The argument here is that substance addictions and behavioural addictions are very similar, and whereas we know a lot about the havoc wreaked by the former, we’re much less clear about the latter. And there’s an additional problem, because when it comes to engagement with the online world abstinence is no longer a realistic option for most of us, since technology is omnipresent. Perhaps even more worryingly, these developments are still in their infancy and we have little idea of what their long-term impacts might be.

That’s not to say that Alter struggles to provide salutary warnings about what we’re risking. From the Japanese workers who, unable to switch off omnipresent technologies, succumb to karoshi – “death from overworking” – to the young people who flunk out to satisfy obsessions with online games such as World of Warcraft, to the less extreme but still insidious damage done to our ability to connect with each other socially and intimately, we are flirting with real dangers and they’re only increasing.

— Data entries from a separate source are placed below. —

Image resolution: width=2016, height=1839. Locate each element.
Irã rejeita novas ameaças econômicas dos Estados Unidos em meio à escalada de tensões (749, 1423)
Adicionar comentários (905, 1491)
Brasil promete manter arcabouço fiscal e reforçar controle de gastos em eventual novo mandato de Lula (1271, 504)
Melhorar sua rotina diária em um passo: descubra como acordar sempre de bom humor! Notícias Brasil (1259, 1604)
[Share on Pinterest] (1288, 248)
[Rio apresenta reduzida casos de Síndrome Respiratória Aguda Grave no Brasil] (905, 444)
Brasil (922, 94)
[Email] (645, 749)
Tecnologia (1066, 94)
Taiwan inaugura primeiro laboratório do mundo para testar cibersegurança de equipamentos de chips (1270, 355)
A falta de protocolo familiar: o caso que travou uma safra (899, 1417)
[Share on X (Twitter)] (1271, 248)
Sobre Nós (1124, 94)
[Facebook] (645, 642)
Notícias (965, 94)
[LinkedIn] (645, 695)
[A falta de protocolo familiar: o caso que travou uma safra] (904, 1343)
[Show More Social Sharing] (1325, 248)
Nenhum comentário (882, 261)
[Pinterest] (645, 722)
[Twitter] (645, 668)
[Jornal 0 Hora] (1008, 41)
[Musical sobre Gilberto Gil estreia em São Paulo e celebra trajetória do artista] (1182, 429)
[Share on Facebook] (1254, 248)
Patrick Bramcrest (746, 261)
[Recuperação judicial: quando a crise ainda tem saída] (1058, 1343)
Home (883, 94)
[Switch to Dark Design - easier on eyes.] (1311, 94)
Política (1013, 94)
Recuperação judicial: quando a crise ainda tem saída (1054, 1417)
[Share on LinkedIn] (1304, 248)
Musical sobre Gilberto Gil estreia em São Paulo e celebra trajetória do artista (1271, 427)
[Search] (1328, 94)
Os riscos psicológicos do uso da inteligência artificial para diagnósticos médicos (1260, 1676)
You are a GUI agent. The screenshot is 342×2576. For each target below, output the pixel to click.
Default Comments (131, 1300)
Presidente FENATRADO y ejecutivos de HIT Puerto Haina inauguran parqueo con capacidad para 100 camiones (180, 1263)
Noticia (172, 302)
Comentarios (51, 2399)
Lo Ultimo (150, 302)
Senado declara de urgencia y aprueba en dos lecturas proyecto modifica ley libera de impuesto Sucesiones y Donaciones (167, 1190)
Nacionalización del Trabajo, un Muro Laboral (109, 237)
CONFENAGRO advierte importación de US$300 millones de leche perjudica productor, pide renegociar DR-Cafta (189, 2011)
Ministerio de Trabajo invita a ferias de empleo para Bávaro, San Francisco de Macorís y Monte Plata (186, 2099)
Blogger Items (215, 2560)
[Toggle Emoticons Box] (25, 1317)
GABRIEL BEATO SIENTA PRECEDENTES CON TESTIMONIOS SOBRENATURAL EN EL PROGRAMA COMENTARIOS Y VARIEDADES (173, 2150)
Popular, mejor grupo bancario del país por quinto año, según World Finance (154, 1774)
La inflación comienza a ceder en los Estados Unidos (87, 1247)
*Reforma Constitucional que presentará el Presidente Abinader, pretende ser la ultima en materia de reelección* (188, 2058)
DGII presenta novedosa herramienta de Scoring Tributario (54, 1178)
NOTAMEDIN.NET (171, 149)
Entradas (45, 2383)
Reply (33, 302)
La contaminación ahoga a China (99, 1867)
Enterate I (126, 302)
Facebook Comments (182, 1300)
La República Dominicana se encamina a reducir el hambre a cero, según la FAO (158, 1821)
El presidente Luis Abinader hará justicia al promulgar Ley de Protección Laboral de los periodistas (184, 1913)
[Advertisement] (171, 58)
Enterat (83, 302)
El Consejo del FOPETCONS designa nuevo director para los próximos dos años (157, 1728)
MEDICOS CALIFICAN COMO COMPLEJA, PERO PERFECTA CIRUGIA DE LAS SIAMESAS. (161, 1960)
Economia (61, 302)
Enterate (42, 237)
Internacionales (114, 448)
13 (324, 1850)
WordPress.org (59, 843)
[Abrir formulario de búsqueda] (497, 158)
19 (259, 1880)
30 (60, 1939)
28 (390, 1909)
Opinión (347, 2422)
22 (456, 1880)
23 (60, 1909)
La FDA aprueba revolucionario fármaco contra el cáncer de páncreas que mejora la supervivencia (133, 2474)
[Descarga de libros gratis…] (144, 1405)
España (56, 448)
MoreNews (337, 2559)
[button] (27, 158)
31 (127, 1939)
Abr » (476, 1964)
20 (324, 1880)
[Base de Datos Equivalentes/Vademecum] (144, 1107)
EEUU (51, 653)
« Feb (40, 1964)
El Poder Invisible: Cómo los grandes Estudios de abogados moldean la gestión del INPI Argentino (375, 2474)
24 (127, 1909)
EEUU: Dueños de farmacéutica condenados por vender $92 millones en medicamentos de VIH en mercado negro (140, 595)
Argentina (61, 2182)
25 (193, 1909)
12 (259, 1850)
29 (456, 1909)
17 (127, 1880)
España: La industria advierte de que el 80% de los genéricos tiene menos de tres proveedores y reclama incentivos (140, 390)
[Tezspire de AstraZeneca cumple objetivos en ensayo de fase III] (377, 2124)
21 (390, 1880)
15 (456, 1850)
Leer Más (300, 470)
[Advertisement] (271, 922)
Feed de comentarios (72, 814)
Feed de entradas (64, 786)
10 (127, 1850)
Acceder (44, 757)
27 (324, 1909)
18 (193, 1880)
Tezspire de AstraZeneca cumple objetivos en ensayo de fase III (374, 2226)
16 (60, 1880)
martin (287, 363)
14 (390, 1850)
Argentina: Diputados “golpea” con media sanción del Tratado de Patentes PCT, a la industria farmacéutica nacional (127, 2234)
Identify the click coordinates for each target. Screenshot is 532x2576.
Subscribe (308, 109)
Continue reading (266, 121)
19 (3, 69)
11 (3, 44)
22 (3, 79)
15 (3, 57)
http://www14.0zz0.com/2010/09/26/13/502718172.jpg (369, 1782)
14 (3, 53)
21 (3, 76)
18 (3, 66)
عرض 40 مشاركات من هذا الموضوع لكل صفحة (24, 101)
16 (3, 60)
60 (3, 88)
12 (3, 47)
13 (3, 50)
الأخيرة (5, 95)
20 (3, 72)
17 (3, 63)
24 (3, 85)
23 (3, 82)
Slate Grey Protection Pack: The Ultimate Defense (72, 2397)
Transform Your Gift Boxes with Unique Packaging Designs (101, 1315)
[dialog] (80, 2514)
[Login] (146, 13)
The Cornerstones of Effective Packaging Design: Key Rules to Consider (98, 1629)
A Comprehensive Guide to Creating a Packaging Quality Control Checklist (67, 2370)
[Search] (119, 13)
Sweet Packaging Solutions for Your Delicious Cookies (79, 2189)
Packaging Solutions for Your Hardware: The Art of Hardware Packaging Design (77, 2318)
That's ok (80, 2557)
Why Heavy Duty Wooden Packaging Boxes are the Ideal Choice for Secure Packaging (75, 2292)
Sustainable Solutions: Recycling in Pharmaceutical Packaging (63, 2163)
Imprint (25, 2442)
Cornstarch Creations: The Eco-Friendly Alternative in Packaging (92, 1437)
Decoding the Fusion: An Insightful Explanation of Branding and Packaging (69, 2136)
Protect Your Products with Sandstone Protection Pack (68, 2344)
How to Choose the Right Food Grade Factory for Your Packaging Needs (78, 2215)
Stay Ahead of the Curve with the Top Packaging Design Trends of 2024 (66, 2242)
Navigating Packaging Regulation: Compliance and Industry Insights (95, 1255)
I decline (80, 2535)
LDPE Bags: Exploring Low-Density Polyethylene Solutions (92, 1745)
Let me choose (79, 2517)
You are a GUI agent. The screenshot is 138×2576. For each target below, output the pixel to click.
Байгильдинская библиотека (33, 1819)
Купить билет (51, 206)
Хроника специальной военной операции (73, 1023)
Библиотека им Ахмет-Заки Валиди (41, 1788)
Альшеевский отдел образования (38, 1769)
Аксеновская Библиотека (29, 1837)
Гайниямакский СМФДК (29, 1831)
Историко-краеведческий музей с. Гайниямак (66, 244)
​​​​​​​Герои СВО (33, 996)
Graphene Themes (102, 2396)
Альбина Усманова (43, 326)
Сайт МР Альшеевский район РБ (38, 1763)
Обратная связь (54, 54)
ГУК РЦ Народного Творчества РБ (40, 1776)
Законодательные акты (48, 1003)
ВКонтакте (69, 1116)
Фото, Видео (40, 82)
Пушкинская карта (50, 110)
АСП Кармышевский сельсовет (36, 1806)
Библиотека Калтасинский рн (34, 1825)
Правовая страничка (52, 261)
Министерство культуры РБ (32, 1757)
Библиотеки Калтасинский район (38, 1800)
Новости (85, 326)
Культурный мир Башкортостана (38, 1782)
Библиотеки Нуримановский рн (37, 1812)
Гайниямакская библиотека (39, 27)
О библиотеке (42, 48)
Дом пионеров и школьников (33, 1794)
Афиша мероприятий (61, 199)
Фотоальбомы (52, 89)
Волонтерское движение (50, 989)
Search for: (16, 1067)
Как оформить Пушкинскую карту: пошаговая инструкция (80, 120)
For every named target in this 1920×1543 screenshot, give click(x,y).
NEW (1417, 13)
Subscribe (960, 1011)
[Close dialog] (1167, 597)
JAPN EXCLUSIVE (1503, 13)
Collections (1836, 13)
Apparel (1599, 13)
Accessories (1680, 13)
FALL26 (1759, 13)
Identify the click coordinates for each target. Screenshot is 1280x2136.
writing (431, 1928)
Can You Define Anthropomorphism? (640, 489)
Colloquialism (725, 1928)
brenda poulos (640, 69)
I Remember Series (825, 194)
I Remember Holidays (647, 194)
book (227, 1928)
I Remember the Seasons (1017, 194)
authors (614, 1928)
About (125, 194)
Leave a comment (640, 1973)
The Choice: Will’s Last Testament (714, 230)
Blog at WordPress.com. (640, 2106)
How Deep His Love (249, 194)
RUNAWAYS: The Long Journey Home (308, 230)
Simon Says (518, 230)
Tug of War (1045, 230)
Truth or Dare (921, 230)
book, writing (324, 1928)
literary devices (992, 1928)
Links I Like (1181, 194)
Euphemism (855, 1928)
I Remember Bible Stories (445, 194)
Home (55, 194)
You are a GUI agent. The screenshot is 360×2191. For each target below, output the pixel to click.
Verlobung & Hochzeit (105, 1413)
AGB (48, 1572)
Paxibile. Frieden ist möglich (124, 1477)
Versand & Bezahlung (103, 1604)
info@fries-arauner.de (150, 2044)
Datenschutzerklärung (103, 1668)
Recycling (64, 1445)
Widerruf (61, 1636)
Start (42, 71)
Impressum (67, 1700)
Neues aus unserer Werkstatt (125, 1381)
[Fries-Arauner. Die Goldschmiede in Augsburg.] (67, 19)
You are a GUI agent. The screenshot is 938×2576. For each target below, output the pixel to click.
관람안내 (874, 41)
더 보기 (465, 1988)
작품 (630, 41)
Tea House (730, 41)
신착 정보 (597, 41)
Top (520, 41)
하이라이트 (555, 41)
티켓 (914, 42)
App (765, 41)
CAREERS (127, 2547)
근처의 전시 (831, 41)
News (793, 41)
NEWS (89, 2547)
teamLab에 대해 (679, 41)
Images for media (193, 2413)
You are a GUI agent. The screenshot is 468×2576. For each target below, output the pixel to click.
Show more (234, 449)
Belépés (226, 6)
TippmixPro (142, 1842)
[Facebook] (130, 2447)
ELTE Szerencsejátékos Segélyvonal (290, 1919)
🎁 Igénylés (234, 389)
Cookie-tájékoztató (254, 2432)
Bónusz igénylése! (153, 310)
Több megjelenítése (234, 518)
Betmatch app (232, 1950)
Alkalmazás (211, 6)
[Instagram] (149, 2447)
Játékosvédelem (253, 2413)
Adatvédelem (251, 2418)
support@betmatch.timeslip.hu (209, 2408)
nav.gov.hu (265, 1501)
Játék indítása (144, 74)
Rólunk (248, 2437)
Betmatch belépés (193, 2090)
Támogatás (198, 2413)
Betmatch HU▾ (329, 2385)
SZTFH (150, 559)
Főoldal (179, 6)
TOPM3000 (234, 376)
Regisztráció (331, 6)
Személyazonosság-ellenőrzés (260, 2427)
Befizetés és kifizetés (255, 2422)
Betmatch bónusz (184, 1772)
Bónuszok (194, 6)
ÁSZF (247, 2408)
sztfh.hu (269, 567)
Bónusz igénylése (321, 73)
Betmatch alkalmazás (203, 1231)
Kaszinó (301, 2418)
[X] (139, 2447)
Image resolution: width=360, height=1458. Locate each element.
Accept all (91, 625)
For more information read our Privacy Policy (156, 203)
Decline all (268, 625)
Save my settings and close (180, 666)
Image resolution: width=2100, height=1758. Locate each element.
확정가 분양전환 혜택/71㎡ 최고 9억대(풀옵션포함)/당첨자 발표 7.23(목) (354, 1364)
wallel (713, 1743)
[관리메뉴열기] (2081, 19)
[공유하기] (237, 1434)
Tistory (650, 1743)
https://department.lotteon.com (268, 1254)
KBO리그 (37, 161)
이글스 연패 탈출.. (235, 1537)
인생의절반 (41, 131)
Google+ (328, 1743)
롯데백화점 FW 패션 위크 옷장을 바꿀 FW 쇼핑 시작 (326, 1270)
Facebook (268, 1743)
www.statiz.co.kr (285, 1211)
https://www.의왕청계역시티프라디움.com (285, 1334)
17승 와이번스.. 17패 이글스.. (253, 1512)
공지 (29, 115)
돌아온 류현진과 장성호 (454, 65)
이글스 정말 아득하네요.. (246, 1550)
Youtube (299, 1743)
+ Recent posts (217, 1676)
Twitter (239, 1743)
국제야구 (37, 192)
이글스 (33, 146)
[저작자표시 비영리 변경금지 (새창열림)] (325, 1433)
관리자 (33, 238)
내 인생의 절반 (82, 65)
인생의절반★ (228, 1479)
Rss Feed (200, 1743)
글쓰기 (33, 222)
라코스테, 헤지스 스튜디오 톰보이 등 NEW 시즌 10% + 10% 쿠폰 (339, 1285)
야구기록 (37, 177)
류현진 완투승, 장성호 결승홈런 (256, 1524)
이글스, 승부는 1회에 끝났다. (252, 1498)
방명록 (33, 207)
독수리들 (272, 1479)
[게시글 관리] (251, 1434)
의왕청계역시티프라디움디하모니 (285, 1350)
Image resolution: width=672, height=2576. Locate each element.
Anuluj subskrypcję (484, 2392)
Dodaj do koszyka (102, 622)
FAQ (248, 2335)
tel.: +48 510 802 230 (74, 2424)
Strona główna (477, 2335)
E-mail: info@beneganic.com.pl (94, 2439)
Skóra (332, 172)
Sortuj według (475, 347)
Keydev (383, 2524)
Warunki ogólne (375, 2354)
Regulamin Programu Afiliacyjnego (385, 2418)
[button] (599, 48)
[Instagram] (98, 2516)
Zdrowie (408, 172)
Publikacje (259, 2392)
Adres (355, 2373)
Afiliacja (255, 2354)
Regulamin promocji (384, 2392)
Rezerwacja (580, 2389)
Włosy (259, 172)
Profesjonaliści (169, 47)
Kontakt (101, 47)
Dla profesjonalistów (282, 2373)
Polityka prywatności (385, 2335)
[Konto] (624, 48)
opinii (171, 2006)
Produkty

In the final section of the book, Alter turns his attention to potential solutions and attempts to strike a relatively positive tone. He espouses a prevention model – we must educate children in how to use these technologies safely rather than waiting until problematic behaviour is entrenched and then attempting to change it. And we must understand that technological advances need not be addictive but can be used for more benign purposes. “Our attitude to addictive experiences is largely cultural, and if our culture makes space for work-free, game-free, screen-free downtimes, we and our children will find it easier to resist the lure of behavioural addiction.” Sounds great, I just wish I knew how we might get there.